Leon County Commission
- In office 1873–1874

Personal details
- Born: circa 1842 Virginia
- Spouse: Mary E. Watkins

= Samuel C. Watkins =

Samuel C. Watkins (born circa 1842) was an African American carpenter, politician, and civic leader in post-Civil War Tallahassee, Florida. He is recognized as the first African American to serve as acting mayor of Tallahassee in 1876 (in a brief acting capacity during the Reconstruction era). This occurred when Black political participation in the South was temporarily expanded before the end of Reconstruction led to disenfranchisement through Jim Crow laws.

==Early life and background==
Samuel C. Watkins was born circa 1842 in Virginia later relocating to Leon County, Florida where he worked as a carpenter, as documented in the 1870 Federal Census. He was married to Mary E. Watkins. In the 1880s, he relocated to Jacksonville, Florida, continuing in the carpentry trade per the 1888 City Directory.

==Political career==
During Reconstruction, Watkins held multiple public offices in Leon County and Tallahassee. He served as a Leon County Commissioner from March 3, 1873, until September 22, 1874. In 1875, he was elected as the first African American City Council President in Tallahassee.

In 1876, as City Council President, Watkins briefly served as acting mayor under the city's governance rules (where the council president could assume mayoral duties during vacancies or absences). This made him Tallahassee's first African American mayor (in an acting role) and one of the earliest in Florida during Reconstruction. His service is highlighted in local histories as part of broader Reconstruction-era gains for African Americans in Tallahassee, including other firsts like elected council members in 1871.

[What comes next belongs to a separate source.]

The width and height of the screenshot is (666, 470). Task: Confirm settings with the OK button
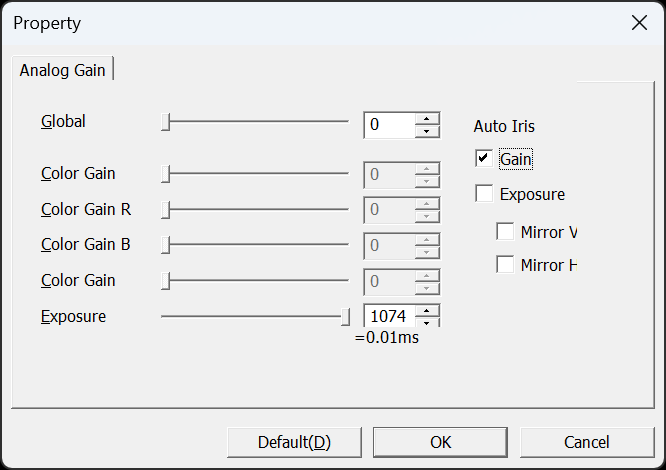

Watkins' acting mayoral role symbolizes early Black political empowerment in Florida's capital during a transitional period. Official City of Tallahassee and Leon County records, along with historical society publications, commemorate him among African American firsts in local government. The next African American mayor of Tallahassee after Reconstruction was James R. Ford in 1972 (first elected post-Reconstruction), followed by others like Dorothy Inman-Johnson (first Black female commissioner and mayor in the 1980s and 1990s).